My idea is to create a UDF so that I can simply give the column name each time instead of performing the select every time.

I would like to replace this Query with a UDF since there are many feature columns and I need to do many UNION ALL.


SELECT DISTINCT user_log as unique_value,
    'user_log' as feature        
FROM `my_table`
left join UNNEST(user_Log) AS user_log
union all 
SELECT DISTINCT page_name as unique_value,
    'user_login_page_name' as feature        
FROM `my_table`
left join UNNEST(PageName) AS page_name
order by feature;

My UDF

CREATE TEMP FUNCTION get_uniques(feature_name ARRAY<STRING>, feature STRING)
AS (
(SELECT DISTINCT feature as unique_value,
    'feature' as feature        
FROM `my_table`
left join UNNEST(feature_name) AS feature));

SELECT get_uniques(user_Log, log_feature);

However the UDF to select the column doesnt really work and gives the error Scalar subquery cannot have more than one column unless using SELECT AS STRUCT to build STRUCT values; failed to parse CREATE [TEMP] FUNCTION statement at [8:1]

There is probably a better way of doing this.

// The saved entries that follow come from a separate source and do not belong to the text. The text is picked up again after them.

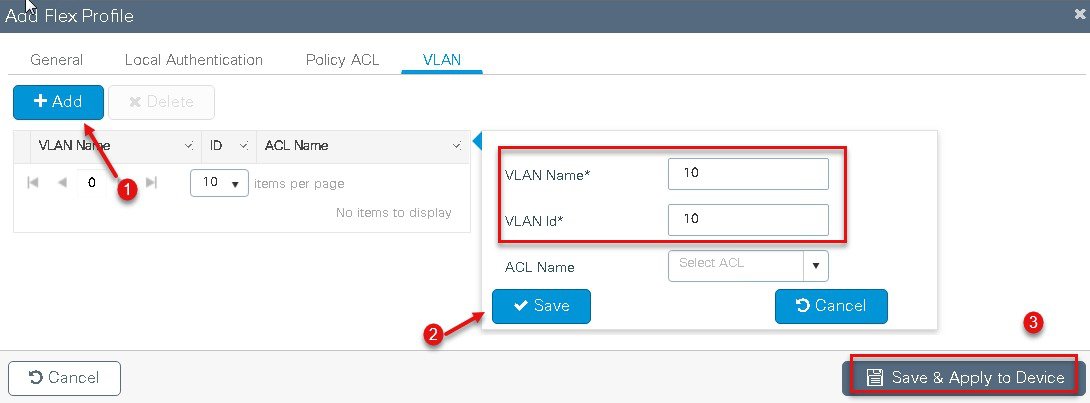Click the disabled Delete button
This screenshot has width=1090, height=403.
click(161, 102)
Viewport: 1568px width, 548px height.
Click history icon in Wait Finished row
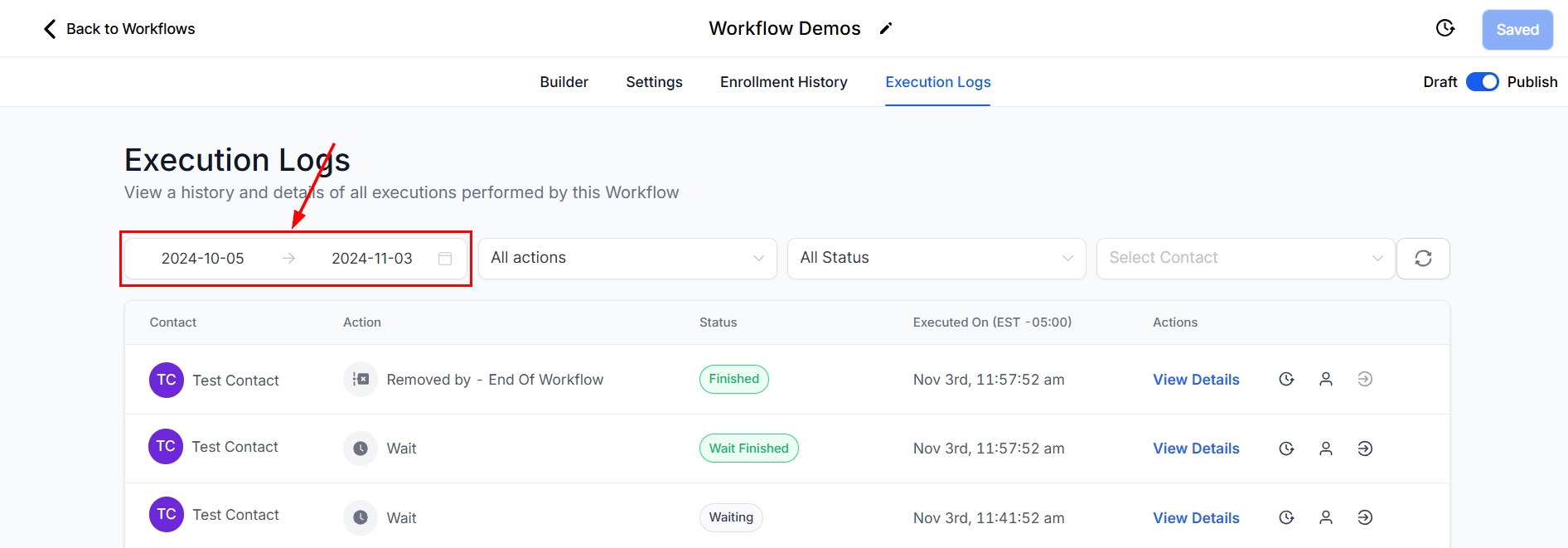[1286, 449]
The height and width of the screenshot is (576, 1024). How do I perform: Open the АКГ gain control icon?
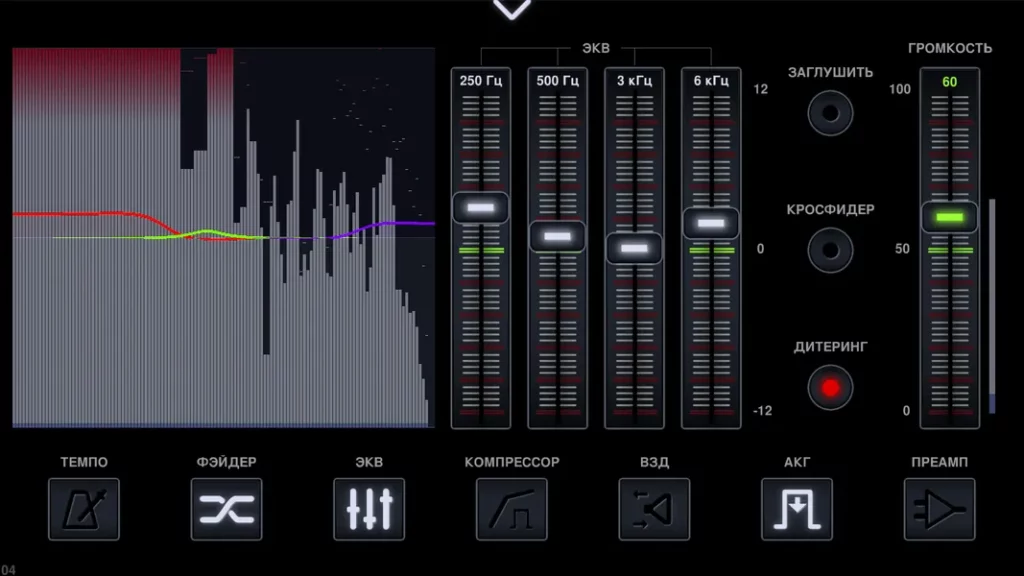tap(797, 509)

Appreciate your help.

1
Do you want this in a single select statement OR you are OK to have script statements too? - Mr.Batra
Do you want to get a function that prints the columns of your struct values or the data of those columns? Also, what you expect to achieve by creating such function? ie: select (id) from get_unique(user_log,id) union all select (page_name) from get_getunique(page,page_name) - Betjens

1 Answers

0
votes

By reading what are you trying to achieve, which is:

My idea is to create a UDF so that i can simply give the column name each time instead of performing the select every time.

One approach could be to use format in combination with execution immediate to create your custom query and get the desirable output.

Below example shows the function using format to return a custom query and execute immediate to retrieve the final query output from the final table. I'm using a public data set so you can also try it out on your side:

CREATE TEMP FUNCTION GetUniqueValues(table_name STRING, col_name STRING, nest_col_name STRING) 
AS (format("SELECT DISTINCT %s.%s as unique_val,'%s' as featured  FROM %s ", col_name,nest_col_name,col_name,table_name));


EXECUTE IMMEDIATE (
select CONCAT(
    (SELECT GetUniqueValues('bigquery-public-data.github_repos.commits','Author','name'))
    ,' union all '
    ,(SELECT GetUniqueValues('bigquery-public-data.github_repos.commits','Committer','name'))
    ,' limit 100'))

output

Row  | unique_val            | featured 
1    | Sergio Garcia Murillo | Committer
2    | klimek                | Committer
3    | [email protected] | Committer
4    | acoul                 | Committer
5    | knghtbrd              | Committer
...  | ...                   | ...
100  | Gustavo Narea         | Committer